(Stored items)
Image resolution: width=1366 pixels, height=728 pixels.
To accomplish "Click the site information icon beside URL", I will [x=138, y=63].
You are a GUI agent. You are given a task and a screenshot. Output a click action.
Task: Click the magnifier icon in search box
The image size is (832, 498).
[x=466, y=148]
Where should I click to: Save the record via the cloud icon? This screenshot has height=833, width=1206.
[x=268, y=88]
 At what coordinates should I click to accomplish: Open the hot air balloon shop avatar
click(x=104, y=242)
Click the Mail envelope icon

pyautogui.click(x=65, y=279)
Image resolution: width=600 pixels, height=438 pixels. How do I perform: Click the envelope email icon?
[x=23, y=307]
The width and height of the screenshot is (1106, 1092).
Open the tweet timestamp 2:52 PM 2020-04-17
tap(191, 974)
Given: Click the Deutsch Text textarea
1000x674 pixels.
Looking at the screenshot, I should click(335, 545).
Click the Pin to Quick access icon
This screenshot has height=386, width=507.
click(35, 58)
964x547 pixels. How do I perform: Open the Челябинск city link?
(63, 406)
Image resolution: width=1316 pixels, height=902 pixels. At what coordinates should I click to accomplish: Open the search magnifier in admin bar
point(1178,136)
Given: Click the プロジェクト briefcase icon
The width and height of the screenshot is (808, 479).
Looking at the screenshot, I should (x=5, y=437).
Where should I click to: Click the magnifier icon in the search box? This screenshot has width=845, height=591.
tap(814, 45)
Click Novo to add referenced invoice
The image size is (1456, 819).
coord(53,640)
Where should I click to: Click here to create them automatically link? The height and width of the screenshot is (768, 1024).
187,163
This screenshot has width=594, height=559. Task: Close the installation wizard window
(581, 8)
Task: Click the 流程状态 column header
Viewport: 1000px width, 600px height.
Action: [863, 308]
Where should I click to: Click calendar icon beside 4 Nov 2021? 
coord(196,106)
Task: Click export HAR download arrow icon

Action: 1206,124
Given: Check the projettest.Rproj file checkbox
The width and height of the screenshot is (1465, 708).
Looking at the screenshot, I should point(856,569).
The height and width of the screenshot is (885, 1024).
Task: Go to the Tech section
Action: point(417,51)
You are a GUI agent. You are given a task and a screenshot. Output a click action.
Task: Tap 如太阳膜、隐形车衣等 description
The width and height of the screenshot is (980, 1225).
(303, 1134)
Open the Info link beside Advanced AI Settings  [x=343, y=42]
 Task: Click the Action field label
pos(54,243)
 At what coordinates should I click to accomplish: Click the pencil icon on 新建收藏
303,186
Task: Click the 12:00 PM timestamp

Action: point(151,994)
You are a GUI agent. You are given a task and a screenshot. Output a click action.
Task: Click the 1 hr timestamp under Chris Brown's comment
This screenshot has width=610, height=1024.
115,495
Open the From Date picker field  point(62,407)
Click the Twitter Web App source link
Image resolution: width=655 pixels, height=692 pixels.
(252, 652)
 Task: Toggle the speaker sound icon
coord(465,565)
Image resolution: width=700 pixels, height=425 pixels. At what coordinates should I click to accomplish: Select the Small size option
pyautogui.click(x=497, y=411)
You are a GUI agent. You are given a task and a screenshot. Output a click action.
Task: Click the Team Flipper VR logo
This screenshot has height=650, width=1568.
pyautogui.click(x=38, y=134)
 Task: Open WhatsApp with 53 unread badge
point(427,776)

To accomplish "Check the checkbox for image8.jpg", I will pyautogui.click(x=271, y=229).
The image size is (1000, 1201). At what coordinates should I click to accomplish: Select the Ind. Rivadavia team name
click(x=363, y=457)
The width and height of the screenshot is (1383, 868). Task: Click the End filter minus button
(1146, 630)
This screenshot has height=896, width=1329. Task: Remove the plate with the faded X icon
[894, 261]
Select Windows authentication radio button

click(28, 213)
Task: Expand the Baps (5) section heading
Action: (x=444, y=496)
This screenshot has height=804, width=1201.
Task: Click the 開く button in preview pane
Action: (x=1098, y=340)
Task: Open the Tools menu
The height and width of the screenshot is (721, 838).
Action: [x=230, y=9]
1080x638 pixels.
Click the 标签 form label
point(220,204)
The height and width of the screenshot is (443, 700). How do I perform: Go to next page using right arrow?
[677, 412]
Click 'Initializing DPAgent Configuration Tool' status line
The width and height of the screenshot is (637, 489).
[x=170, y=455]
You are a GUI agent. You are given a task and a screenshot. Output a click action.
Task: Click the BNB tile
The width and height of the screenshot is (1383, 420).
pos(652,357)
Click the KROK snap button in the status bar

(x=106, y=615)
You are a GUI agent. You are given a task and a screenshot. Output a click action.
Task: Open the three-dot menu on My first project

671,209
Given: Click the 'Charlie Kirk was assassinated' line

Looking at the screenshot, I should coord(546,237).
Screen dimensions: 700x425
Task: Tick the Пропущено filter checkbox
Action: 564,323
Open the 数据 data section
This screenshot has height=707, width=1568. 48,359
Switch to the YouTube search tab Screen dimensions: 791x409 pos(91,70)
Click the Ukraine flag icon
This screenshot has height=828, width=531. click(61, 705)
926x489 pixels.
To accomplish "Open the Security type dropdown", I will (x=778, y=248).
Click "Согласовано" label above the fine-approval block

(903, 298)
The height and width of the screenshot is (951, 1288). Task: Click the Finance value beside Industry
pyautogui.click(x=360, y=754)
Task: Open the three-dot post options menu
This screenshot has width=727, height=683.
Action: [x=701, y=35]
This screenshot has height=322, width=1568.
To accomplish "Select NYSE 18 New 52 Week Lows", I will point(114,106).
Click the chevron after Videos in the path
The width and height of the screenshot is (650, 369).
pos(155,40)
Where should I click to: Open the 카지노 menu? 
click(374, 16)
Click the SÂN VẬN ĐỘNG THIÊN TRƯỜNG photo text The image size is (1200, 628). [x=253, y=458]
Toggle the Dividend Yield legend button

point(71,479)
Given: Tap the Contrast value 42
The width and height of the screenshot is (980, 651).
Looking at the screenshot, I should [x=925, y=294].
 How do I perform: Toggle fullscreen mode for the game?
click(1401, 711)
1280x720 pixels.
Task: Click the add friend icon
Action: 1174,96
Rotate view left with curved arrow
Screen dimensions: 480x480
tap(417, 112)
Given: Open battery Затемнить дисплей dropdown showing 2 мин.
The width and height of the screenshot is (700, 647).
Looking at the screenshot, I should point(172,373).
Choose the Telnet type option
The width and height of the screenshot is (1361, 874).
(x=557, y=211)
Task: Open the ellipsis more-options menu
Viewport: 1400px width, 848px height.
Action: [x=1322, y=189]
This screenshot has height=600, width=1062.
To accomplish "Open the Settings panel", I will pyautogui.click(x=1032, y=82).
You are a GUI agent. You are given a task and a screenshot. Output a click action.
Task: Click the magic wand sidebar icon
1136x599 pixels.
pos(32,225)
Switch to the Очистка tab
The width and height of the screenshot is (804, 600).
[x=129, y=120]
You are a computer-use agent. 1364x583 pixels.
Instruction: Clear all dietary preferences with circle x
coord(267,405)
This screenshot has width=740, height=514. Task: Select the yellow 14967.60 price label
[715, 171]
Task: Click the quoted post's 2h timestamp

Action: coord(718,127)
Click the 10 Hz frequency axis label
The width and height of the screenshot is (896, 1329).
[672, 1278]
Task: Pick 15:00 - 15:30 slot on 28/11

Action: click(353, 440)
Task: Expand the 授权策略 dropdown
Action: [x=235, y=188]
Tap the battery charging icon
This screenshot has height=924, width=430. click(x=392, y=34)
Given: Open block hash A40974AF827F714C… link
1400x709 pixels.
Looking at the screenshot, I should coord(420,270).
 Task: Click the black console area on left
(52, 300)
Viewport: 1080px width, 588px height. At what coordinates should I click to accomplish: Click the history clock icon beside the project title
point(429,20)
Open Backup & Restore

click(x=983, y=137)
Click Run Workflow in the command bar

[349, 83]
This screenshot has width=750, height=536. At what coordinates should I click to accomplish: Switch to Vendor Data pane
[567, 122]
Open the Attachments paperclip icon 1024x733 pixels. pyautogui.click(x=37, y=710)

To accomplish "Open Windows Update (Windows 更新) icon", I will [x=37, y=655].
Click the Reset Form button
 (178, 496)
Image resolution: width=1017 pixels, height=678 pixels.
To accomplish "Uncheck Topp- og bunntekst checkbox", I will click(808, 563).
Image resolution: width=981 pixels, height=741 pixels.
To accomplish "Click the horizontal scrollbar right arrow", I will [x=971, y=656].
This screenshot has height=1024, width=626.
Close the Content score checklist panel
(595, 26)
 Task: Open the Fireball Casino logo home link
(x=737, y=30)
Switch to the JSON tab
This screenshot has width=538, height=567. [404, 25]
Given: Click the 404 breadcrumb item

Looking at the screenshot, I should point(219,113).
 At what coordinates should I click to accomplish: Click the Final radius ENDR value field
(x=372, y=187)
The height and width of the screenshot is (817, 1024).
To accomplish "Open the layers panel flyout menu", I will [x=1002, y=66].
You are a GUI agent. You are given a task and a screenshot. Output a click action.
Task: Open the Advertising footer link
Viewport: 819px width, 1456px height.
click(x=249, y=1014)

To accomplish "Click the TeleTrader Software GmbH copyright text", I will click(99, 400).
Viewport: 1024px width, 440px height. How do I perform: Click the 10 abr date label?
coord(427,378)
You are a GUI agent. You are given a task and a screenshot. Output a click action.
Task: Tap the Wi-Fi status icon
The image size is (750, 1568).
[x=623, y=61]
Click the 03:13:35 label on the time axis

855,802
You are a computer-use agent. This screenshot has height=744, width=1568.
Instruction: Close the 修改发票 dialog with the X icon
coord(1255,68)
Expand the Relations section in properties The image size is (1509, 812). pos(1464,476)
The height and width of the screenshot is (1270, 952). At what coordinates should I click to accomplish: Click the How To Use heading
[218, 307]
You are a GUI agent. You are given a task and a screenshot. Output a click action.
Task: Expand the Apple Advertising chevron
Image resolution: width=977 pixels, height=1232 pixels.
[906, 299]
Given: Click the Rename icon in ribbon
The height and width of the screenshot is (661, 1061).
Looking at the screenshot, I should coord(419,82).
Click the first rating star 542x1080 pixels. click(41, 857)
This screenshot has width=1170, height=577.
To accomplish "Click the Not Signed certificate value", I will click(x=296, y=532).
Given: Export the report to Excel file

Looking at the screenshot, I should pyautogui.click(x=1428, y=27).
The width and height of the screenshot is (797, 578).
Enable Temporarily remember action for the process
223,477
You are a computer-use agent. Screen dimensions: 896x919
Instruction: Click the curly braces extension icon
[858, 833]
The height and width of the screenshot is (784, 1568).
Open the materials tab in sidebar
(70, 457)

* [WHAT THE TASK ASKS] Whenever the string "Settings" turns up in a line above, copy that line out.

* [TASK RESULT]
Open the Info link beside Advanced AI Settings  [x=343, y=42]
To accomplish "Open the Settings panel", I will pyautogui.click(x=1032, y=82).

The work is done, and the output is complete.